Let’s return from the realm of abstraction to the real world. Last month a 16-year old Leeds schoolboy was sentenced for murder of one of his teachers, Ann Maguire. Despite all the usual speculation that swirled around how an otherwise ordinary teenager could have ended up as a cold-blooded killer, the consensus from both mental health professionals and social commentators was fairly clear. There is simply no way of telling apart the one in a million teenagers who moves from occasional expressions of violent fantasies, to actually carrying out murder, from all the others. Finding the one teenager who went on to be a killer from all those that once said “I really want to f***ing kill that ****!” is an NP problem - easy to make the link in retrospect, impossible to predict going the other way.

The same applies to filtering out which of the ISIS-groupies on the internet are going to move from talking “big” on the internet into actually carrying out “lone wolf” style terror attacks. Of course the mercurial nature of teenagers is a much more commonly experienced reality to most of the population, whereas jihadi-groupies are a much more marginalised phenomena. But even though smaller in number, the problem of predicting which individual from even a small mass of blowhards will actually move to action, is no less intractable. Facebook has no more possibility of finding a magic formula for solving this particular NP problem than GCHQ or the NSA and considerably less resources to do so, if truth be told.

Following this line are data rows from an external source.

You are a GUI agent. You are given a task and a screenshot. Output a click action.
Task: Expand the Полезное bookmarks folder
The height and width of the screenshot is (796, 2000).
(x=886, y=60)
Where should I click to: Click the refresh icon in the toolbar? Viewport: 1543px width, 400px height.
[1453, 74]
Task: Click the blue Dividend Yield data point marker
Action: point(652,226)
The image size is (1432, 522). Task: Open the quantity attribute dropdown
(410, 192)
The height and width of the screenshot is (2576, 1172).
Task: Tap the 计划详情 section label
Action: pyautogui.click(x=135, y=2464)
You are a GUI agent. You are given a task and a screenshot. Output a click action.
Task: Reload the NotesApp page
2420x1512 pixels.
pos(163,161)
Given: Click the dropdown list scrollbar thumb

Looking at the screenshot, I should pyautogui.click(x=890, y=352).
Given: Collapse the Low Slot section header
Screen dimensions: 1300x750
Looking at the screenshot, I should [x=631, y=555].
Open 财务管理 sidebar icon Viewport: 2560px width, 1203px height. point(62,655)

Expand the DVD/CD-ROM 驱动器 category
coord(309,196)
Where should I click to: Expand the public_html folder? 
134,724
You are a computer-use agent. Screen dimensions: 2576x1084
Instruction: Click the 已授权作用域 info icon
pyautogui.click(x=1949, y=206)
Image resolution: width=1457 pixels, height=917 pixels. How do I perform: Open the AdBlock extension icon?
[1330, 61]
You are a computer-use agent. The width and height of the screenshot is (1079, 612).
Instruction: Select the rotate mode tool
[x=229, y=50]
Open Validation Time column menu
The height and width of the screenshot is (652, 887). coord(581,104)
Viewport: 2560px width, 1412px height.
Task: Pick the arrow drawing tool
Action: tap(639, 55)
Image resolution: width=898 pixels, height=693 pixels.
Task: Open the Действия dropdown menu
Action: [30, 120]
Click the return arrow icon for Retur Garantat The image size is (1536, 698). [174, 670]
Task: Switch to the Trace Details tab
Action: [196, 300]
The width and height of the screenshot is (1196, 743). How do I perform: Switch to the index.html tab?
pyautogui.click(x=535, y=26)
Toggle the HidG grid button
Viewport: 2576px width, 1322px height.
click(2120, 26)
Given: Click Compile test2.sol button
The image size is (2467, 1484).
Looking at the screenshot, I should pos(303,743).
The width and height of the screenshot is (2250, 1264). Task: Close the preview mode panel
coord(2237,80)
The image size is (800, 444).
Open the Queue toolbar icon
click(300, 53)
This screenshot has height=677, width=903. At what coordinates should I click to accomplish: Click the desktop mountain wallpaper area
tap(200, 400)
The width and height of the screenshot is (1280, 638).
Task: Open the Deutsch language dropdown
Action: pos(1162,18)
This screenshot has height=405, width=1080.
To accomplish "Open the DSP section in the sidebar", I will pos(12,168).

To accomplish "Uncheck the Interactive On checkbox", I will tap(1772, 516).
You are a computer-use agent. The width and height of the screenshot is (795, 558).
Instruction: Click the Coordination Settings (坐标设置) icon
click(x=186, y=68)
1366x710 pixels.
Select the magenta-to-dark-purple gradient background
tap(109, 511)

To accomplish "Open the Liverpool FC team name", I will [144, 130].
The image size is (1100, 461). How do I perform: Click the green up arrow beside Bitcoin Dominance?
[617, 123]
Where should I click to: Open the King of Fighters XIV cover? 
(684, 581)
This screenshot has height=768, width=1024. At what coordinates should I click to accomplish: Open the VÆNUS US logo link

So if reliably picking out future lethal threats to civilians from mass surveillance of social media and internet usage by ordinary civilians is a computational impossibility, and the NSA and GCHQ know it, why do they want their powers for mass snooping so badly?

The answer is simple - power. Snooping on everybody will not reliably aid you find future terrorists that you don’t yet know about, but it sure is a great way of giving yourself power over anybody that might at some time in the future give you reason to want to damage them - for exposing your illegal spying on the public, for example. Or maybe for protesting against the inalienable right of white US police officers to gun down unarmed African American youth with impunity.

The reason for targeting someone is at your discretion when your power is hidden and unaccountable. It is for this that the NSA and GCHQ fight. And it is this arbitrary and tyrannical use of mass surveillance that we need to confront with the science that the one single reason given to justify this power - the protection of the public from attack by so far undetected evil-doers - is the one purpose that this power is useless for. P != NP. Mass surveillance cannot protect us from attack by fellow civilians and is, in itself, an attack on all civilians by unaccountable state power.

- Sidewinder's blog
- Login to post comments

## Comments

## There are plenty of

There are plenty of asymmetric cryptosystems which remain NP hard against quantum computers (which ones relying on prime number factorisation do not), such as error-correct code and merkle tree based systems. ECC crypto has been demonstrated by McEliece & Niederreiter, and should be considerably stronger than prime number-based crypto in implementation. The only difficulty is that key sizes are several hundred times larger than in RSA/EC asymmetric crytosystems.

## And it takes away our

And it takes away our liberties. If we think that taking our liberties will give us more protection, we are gravely mistakened.